Санитарный день
Шрифт:
— Заканчивай тут рекламировать рауф, и переходи к сути вопроса, — приказал Скрипач, вытаскивая из пачки очередную сигарету. — Дана уже всё поняла. Да?
— В основном да, поняла, — кивнула Дана. — Рауф, как и люди, существа социальные, и нуждаются в коммуникации с представителями своего вида. Верно?
— Почти, — кивнул Ит. — Но не совсем. Рауф являются феромонозависимым видом. То есть передача информации происходит еще и по этому уровню. Который у людей, между прочим, тоже существует, но не настолько выражен.
— Подожди, — попросила Дана. — То есть вот эта проблема, про которую мы говорим, она… из-за этого? Но вы же сами рассказывали, что рауф прекрасным образом жили годами среди людей, и всё было нормально.
— Верно, ты совершенно права, — кивнул Ит. — И рауф жили, и люди среди рауф тоже жили, и
— И что же? — с тревогой спросила Дана. — Ит, подожди. Ты же вырос среди людей. Ты жил в человеческой семье до тридцати трех лет…
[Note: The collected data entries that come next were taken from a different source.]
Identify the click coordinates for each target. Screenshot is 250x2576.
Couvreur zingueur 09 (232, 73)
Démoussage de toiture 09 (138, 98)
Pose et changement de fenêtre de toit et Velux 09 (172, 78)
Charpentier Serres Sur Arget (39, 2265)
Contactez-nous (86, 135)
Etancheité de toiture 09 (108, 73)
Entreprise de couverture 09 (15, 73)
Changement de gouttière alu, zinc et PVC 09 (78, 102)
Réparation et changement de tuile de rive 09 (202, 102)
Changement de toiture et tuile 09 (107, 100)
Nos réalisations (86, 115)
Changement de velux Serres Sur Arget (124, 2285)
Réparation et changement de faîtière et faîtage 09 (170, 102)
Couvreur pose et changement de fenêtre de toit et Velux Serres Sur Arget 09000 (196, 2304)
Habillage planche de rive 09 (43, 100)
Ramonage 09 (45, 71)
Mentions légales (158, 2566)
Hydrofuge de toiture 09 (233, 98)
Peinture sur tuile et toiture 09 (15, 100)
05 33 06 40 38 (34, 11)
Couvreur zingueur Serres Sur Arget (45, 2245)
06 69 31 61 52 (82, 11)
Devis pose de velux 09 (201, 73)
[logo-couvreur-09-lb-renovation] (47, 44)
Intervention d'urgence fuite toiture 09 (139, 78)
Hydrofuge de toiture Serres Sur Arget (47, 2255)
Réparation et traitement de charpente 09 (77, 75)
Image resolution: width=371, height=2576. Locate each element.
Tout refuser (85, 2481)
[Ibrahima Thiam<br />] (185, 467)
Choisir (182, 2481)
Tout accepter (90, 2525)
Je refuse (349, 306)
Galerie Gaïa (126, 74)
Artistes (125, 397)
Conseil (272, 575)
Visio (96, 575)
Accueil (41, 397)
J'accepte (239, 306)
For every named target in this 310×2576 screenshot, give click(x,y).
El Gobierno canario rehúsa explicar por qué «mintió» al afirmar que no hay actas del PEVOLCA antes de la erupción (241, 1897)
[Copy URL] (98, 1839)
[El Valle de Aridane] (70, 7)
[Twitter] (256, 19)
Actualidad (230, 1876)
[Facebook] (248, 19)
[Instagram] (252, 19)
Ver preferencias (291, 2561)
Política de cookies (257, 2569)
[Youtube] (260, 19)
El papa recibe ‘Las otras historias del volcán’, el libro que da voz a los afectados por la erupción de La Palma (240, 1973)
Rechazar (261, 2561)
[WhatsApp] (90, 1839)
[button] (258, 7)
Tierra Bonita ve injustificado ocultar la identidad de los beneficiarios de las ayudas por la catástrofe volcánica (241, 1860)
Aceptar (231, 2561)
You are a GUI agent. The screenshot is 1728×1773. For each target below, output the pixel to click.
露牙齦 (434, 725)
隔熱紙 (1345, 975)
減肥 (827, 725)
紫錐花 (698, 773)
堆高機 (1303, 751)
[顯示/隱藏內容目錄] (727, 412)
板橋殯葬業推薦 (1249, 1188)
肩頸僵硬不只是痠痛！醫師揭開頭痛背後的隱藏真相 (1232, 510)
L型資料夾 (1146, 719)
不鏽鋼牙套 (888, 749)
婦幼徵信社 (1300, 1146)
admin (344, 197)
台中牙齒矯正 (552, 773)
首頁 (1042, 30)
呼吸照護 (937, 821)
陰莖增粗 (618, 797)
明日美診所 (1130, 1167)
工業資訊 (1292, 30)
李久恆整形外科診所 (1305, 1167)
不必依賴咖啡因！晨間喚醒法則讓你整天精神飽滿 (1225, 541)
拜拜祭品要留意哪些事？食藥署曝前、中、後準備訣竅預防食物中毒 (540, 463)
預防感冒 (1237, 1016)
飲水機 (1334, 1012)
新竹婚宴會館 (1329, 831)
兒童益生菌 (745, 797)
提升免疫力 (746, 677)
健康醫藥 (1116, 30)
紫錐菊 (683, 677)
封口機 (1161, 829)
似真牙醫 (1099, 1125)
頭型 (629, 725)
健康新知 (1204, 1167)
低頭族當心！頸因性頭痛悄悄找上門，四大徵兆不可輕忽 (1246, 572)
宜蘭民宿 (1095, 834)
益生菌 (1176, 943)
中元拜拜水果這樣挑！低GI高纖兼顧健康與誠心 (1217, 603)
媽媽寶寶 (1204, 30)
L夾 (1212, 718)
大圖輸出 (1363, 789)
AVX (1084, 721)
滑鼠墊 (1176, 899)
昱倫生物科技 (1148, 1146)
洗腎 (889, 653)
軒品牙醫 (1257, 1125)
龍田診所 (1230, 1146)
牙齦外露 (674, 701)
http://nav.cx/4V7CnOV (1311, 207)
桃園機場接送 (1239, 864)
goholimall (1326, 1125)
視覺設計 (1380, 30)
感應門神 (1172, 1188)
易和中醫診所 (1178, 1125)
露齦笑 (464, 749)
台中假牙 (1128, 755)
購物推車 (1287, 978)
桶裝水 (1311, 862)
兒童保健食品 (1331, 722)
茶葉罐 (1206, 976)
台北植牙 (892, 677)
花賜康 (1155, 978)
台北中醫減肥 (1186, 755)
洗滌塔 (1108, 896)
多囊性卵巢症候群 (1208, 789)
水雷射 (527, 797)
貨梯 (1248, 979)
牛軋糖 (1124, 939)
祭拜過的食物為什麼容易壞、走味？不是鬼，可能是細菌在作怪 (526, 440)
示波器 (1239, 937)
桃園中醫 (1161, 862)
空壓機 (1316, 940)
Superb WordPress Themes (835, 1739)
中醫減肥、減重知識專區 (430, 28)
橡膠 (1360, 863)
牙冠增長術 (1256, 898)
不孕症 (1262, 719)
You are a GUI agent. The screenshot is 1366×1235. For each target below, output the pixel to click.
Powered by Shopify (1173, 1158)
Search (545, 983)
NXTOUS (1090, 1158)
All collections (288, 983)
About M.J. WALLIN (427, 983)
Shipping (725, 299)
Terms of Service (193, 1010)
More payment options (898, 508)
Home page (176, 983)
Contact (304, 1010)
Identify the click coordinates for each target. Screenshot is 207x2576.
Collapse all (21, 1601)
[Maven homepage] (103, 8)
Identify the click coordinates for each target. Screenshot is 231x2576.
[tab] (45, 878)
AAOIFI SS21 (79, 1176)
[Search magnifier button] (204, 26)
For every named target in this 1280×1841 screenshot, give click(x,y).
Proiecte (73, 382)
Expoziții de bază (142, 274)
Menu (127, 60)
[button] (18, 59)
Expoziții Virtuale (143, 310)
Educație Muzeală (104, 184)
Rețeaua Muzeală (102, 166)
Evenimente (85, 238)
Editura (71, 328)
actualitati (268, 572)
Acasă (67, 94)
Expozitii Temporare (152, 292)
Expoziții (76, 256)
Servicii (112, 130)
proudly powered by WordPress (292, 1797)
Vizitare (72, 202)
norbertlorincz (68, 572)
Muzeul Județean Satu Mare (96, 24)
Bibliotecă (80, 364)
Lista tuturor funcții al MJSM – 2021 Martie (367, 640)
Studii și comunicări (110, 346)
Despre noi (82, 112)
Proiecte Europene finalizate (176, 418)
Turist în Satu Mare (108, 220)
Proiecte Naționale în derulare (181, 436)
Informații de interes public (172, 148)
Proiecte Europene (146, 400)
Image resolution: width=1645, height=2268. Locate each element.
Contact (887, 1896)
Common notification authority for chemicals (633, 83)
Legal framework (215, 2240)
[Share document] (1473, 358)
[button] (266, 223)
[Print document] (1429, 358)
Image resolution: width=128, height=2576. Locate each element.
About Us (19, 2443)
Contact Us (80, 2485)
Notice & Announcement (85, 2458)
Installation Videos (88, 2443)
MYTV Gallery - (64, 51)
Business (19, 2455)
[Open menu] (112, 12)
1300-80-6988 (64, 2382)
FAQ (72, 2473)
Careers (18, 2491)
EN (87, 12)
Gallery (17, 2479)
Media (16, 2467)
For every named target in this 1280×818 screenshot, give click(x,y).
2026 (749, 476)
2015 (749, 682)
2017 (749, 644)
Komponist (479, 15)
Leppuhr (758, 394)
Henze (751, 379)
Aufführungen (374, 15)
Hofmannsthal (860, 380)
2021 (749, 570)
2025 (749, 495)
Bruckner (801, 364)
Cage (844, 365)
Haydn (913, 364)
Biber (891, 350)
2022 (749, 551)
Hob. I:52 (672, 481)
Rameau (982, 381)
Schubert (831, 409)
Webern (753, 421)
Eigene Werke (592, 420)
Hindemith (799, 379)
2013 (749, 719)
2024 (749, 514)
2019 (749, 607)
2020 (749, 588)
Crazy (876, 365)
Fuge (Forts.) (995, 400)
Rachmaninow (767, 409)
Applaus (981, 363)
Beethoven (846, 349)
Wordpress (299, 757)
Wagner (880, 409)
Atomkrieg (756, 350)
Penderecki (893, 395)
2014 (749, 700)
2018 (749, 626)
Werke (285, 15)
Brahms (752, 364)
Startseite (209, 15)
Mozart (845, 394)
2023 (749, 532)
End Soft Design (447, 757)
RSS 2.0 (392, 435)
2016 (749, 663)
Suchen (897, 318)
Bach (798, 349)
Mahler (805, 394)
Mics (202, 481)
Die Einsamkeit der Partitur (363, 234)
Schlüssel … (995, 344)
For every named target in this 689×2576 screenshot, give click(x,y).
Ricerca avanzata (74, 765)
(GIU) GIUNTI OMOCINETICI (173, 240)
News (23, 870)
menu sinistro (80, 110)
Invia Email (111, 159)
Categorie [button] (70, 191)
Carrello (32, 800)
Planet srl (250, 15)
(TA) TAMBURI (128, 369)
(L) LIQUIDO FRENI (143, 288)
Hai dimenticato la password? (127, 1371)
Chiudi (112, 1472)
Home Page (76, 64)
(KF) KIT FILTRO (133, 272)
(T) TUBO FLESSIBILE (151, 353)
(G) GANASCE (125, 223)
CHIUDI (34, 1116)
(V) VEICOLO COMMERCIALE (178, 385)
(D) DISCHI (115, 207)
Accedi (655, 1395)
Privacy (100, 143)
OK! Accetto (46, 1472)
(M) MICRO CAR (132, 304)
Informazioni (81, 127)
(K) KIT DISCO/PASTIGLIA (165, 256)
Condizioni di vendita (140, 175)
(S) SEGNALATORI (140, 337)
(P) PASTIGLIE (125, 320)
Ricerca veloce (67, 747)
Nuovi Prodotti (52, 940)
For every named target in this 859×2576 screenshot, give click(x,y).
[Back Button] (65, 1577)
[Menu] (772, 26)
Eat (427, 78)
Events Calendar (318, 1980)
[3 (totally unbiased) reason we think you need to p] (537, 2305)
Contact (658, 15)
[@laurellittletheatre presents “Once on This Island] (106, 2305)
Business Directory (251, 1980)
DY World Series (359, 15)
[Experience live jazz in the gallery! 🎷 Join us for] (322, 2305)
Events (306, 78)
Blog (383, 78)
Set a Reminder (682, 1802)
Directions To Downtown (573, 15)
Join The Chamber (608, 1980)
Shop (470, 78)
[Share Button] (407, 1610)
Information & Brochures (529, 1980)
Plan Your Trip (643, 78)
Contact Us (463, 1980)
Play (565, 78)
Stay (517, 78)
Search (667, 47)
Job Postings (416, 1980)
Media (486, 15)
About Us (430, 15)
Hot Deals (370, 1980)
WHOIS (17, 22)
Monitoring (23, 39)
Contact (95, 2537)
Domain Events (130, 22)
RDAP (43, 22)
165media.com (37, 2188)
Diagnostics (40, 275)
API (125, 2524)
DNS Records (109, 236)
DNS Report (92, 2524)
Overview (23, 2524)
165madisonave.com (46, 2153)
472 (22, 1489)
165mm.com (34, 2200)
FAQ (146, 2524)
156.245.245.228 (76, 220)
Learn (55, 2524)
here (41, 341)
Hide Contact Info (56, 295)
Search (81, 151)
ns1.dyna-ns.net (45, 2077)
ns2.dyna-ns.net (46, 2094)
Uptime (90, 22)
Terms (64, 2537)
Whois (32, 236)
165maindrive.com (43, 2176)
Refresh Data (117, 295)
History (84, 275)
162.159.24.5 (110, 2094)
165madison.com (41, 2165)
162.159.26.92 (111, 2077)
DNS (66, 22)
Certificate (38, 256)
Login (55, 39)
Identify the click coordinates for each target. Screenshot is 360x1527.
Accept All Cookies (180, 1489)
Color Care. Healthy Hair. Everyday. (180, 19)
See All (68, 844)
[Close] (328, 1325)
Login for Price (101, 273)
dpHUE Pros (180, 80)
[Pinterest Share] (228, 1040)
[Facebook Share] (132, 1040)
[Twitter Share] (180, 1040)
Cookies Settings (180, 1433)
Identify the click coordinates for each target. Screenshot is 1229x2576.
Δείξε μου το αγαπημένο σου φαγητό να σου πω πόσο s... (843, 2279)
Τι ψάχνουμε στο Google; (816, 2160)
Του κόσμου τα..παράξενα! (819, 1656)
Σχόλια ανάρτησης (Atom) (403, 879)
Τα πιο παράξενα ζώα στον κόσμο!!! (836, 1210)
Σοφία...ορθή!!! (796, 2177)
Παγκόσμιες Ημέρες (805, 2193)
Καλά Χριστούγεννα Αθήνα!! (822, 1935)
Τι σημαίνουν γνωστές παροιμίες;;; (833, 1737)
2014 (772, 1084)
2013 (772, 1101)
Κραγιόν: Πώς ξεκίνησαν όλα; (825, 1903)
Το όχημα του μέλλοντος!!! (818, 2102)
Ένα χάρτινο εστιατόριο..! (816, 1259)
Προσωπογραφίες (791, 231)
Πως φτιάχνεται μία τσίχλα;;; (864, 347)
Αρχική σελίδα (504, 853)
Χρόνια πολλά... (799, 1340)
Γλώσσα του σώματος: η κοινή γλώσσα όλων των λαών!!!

— В откорректированном виде. И рыжий тоже, — ответил Ит.
— Ты суть самой проблемы не объяснил, — напомнил Скрипач. — Если хочешь, это могу сделать я. Понимаешь ли, мы сейчас молодые. То есть нас такими сделали, проведя через какое-то ну очень большое количество геронто, и выполнив ряд операций. Когда мы оперировали травмы, кое-что мы успели посмотреть, но, к сожалению, в тот момент не было возможности изучить всё детально, так, как нам бы хотелось. Некоторые моменты вызывали сомнения, но, опять же, проверить всё досконально тогда мы не сумели. Да и не диагностируются некоторые вещи заранее, причем без предпосылок.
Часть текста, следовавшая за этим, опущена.